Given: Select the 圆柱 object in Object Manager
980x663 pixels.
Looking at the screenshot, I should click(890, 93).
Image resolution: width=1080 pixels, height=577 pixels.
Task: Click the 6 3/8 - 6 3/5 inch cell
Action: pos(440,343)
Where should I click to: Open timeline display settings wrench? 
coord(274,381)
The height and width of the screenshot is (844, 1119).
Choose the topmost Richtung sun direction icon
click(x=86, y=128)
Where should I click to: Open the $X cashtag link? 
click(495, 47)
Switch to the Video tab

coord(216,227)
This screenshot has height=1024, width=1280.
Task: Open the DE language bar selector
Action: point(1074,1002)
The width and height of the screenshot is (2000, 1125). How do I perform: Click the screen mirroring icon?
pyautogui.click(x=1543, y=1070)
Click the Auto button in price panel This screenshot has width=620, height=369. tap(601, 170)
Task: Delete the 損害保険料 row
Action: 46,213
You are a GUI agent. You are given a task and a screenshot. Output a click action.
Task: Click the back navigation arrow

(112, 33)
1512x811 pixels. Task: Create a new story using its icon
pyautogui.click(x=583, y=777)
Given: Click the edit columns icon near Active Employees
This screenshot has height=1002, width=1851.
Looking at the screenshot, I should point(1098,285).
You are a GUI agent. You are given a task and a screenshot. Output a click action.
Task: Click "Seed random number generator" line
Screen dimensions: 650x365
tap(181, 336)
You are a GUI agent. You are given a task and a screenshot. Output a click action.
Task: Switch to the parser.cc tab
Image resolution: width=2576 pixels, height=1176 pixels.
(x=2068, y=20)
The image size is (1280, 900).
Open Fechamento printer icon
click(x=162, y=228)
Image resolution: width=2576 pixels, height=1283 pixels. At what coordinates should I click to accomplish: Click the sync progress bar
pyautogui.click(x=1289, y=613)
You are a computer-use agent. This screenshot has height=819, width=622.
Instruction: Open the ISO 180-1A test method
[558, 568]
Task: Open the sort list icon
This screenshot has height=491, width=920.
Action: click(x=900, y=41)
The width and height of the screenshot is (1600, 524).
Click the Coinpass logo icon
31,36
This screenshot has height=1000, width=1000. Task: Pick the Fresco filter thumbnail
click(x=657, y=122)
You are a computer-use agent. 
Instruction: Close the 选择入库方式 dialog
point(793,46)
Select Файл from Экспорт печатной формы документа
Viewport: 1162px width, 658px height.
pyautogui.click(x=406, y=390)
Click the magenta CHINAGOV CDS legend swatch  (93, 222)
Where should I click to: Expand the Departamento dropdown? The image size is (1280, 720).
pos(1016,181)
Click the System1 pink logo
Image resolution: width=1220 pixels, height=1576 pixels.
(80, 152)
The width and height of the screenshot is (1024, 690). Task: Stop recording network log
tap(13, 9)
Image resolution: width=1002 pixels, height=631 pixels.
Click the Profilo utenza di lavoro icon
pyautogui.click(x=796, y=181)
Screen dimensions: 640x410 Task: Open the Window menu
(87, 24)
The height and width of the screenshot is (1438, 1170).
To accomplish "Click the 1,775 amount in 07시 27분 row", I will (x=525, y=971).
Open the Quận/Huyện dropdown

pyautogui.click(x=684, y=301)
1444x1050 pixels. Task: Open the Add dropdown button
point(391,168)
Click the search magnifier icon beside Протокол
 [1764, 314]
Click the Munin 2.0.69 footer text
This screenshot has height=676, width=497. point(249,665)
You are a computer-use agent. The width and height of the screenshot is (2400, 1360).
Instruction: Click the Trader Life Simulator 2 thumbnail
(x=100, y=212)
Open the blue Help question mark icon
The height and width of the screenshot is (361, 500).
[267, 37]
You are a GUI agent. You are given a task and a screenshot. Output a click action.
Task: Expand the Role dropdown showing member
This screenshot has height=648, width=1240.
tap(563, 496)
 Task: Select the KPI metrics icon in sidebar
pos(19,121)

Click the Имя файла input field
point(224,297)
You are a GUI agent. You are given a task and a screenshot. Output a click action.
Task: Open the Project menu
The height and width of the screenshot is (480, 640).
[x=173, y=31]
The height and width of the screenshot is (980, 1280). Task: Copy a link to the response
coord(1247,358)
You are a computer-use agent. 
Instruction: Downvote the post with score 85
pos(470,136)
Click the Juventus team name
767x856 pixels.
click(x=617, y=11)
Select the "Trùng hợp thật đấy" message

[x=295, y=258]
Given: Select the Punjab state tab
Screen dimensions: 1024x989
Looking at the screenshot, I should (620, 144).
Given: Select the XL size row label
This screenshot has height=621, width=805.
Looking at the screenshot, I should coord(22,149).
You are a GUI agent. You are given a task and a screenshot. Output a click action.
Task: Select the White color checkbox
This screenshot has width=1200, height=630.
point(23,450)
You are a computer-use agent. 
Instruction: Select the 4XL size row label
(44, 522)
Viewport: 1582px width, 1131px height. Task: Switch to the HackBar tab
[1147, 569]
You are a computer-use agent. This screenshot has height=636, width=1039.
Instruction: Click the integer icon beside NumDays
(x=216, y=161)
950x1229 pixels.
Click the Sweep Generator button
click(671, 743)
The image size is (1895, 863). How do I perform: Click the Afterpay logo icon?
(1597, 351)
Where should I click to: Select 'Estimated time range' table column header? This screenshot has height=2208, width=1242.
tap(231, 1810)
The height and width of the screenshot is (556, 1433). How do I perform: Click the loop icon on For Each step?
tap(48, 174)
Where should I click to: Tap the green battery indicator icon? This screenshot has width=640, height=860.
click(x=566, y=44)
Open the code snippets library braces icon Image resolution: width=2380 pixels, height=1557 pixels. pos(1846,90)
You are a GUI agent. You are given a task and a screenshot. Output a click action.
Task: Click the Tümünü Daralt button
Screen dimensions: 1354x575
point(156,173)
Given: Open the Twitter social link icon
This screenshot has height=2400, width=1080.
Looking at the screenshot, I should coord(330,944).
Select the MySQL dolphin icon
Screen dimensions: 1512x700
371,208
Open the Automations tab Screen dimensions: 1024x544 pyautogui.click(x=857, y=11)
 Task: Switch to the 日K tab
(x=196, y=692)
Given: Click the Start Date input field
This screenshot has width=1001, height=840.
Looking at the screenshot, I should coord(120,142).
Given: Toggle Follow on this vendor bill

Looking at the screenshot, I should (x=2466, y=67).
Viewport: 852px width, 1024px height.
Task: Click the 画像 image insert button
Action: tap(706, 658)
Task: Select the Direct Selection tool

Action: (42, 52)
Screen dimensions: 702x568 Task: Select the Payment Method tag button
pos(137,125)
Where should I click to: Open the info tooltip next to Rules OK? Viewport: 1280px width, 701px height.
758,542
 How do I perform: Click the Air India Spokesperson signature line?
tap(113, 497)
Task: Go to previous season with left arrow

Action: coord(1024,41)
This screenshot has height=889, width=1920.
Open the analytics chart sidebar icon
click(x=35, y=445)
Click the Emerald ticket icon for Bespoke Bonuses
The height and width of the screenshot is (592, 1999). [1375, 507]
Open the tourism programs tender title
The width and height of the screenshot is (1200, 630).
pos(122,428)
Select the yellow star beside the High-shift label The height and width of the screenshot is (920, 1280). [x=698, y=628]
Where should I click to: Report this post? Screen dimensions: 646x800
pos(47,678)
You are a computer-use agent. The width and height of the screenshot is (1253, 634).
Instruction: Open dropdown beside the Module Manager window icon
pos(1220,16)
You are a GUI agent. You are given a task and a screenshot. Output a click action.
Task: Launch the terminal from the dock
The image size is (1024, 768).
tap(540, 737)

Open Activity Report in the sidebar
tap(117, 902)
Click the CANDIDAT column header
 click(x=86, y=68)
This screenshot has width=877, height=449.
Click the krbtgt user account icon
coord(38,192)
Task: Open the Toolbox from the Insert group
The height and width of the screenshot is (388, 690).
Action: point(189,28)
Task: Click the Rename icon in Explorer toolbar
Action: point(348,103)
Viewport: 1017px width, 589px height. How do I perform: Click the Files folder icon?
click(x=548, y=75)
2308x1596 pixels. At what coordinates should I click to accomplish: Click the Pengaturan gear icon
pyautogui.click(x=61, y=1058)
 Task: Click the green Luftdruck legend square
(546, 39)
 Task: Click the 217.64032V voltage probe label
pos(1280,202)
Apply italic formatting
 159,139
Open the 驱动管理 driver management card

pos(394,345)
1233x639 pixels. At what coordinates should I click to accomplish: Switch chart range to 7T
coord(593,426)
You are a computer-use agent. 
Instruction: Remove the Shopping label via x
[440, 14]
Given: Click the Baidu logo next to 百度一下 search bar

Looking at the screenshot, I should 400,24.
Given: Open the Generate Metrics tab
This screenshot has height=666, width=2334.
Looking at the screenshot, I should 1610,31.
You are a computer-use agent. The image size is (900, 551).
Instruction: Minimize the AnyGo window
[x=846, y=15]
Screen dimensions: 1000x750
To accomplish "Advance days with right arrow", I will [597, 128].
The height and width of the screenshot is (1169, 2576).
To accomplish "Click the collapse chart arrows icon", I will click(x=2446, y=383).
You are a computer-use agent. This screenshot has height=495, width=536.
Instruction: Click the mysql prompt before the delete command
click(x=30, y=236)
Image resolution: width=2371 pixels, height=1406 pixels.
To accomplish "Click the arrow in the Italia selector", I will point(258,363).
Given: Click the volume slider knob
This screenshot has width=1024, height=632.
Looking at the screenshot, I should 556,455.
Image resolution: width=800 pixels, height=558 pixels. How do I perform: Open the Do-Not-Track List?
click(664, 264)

· · · · ·

WHAT YOU ARE ASKED TO DO »
Render the lines starting with the line containing "has height=636, width=1039." and going on through the line containing "tap(48, 174)" as a JSON list of strings, one string per line, leaving out blank lines.

WRITTEN SOLUTION »
[
  "You are a computer-use agent. This screenshot has height=636, width=1039.",
  "Instruction: Click the integer icon beside NumDays",
  "(x=216, y=161)",
  "950x1229 pixels.",
  "Click the Sweep Generator button",
  "click(671, 743)",
  "The image size is (1895, 863). How do I perform: Click the Afterpay logo icon?",
  "(1597, 351)",
  "Where should I click to: Select 'Estimated time range' table column header? This screenshot has height=2208, width=1242.",
  "tap(231, 1810)",
  "The height and width of the screenshot is (556, 1433). How do I perform: Click the loop icon on For Each step?",
  "tap(48, 174)"
]